Des années après « Fuck », il publie « Kif », en octobre 2014. Ce roman met en scène Georges Clounet, un ex-CRS qui se retrouve gérant d’une boîte de nuit. Écrit à l’automne 2011, ce qui devait être au départ un « western frivole, intemporel, déconnecté de tout » devient finalement un miroir mi-loufoque mi-acide de l’actualité de l’époque : on y retrouve – entre autres – un riche saoudien qui organise des soirées DSK, tandis qu’un converti zélé cherche à le faire chanter pour ouvrir une mosquée… et qu’une mallette renfermant un million d’euros achève de mettre le feu aux poudres.

« On a oublié maintenant parce qu’il y a eu d’autres merdes depuis, mais c’était à l’époque provoquer un débat sur la notion d’identité nationale, la filière halal, les lieux de prières etc. »

raconte Laurent Chalumeau.

Je me disais « Putain, il doit pas faire bon être musulman, ça doit être casse-couilles : dès qu’on allume son poste on s’en prend plein la gueule alors qu’on a rien demandé à personne ».

On lui dit qu’on a vu son livre comme l’antidote au Suicide Français d’Eric Zemmour, chantre d’une France clivée, aux aigres relents de racismes. Soit, mais « Il faut se méfier », répond-il, « parce que moi je suis un bobo qui vit dans Paris intra muros.
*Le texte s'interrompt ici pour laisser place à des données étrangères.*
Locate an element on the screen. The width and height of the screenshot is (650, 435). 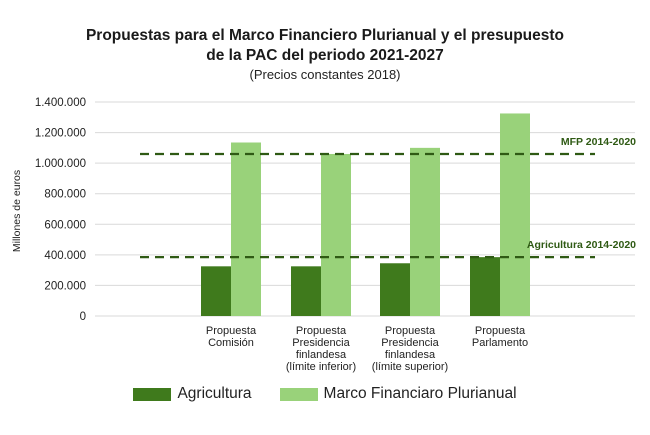
legend-swatch-agricultura is located at coordinates (152, 394).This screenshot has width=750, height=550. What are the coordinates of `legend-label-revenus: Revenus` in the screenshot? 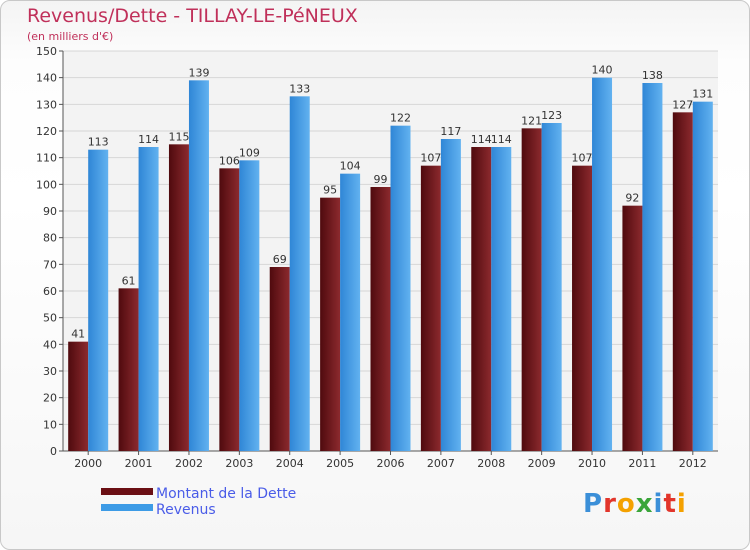 It's located at (186, 510).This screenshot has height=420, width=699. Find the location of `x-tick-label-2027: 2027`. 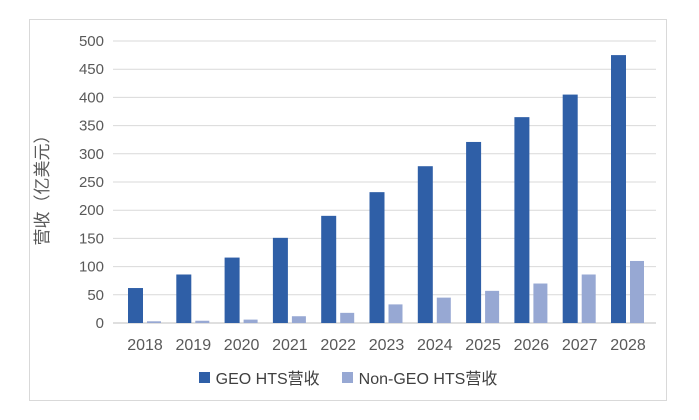

x-tick-label-2027: 2027 is located at coordinates (580, 346).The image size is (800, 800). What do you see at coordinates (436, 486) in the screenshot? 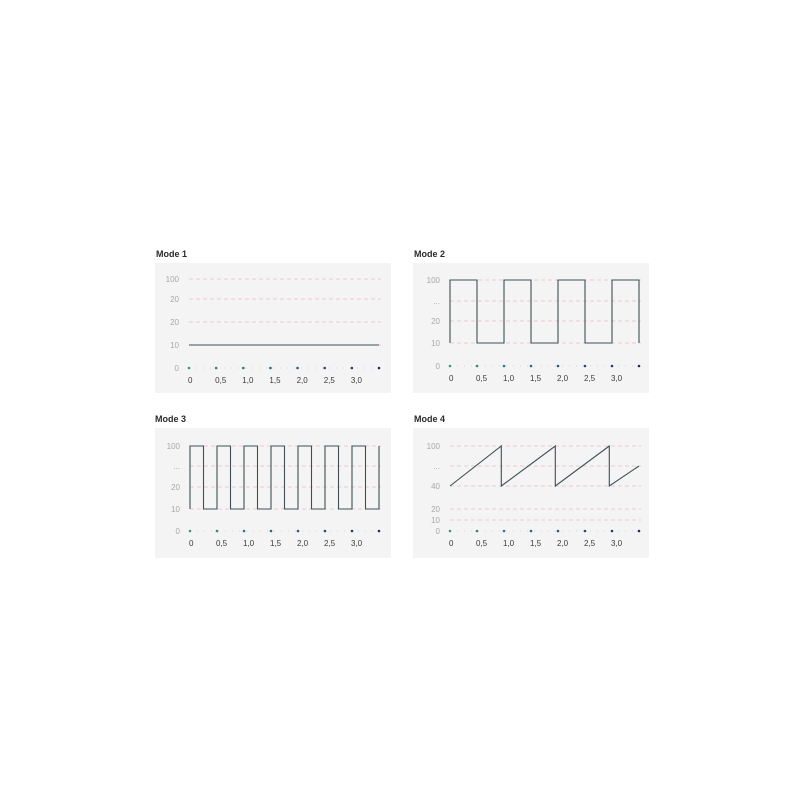
I see `y-tick-label: 40` at bounding box center [436, 486]. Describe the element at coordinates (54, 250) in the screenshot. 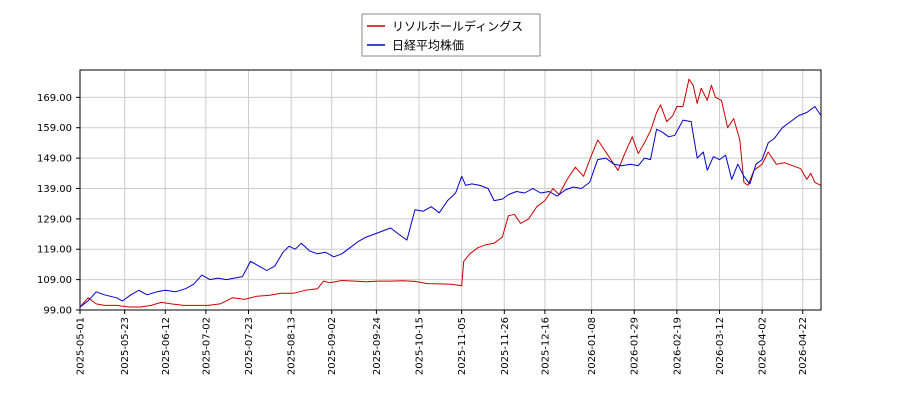

I see `y-tick-label: 119.00` at that location. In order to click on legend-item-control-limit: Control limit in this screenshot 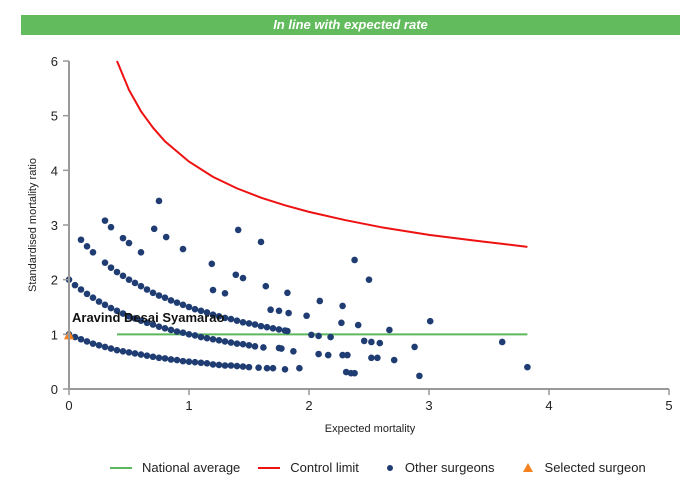, I will do `click(308, 468)`.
Je ne vois que les bons côtés de tout, dans l’existence ».

Il pointe que le vote FN n’est pas forcément et fondementalement raciste, mais qu’il peut aussi être synonyme d’un geste de dépit, d’alerte… « Juste pour faire chier les milieux qui s’autorisent, comme dirait Saint Coluche ». Un geste de citoyen excédé, qui va finir par se dire : « Le seul truc qui va leur gâcher leur soirée petit-four champagne, c’est s’il y aune alerte aux élections».
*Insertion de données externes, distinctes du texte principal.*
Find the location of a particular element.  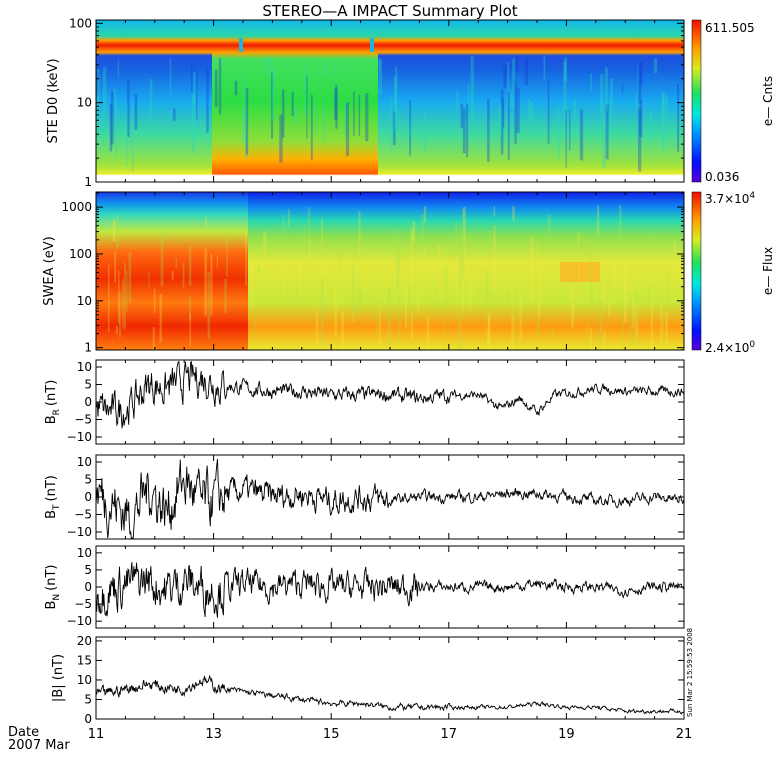

ste-colorbar-min: 0.036 is located at coordinates (722, 177).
En ce qui le concerne, il dit s’être appliqué lui-même la maxime de John Lennon « War is over if you want it » (« La guerre est finie si tu le décides »), en remplaçant le mot « guerre » par celui de « racisme ». Et ajoute :

« S’il n’y avait pas des Français rebeus ou africains aujourd’hui, je me demande quelle serait la vie culturelle ».

« Si on prend le cinéma français et que par un coup de baguette magique – maudite – sont reconduits à la frontière tous les immigrés ou leurs descendants, il est moins vivace subitement ».

L’autre combat de Laurent Chalumeau, c’est le féminisme :

« Mes polars sont sourdement féministes » (…) « L’ennemi, c’est vraiment les machos.  Je ne vois pas au nom de quoi, simplement parce qu’il a un appendice codal attaché entre les cannes, un mec, n’importe quel mec, se décréterait une supériorité non seulement théorique… et, dans la foulée, des droits ».

Mais au-delà du comportement des hommes, celui des femmes elles-mêmes le heurte tout aussi bien. Notamment de celles qui oeuvrent dans la presse féminine :

« En France, il n’y a aucun écrit d’un misogyne hystérisé et aveuglé par la haine comme Zemmour, qui sera aussi dangereux que chaque livraison de presse féminine » (…) « C’est dur pour les filles, mais en conséquence de ce que d’autres filles leur posent dans la tête ».

Pour finir, on lui demande si pour ne jamais être has been, il vaut mieux ne jamais être à la mode. Il acquiesce :

« Moi, j’ai toujours été ringard »

« La ringardise », finalement, « c’est assez cool à vivre. Tu te prends moins la tête ».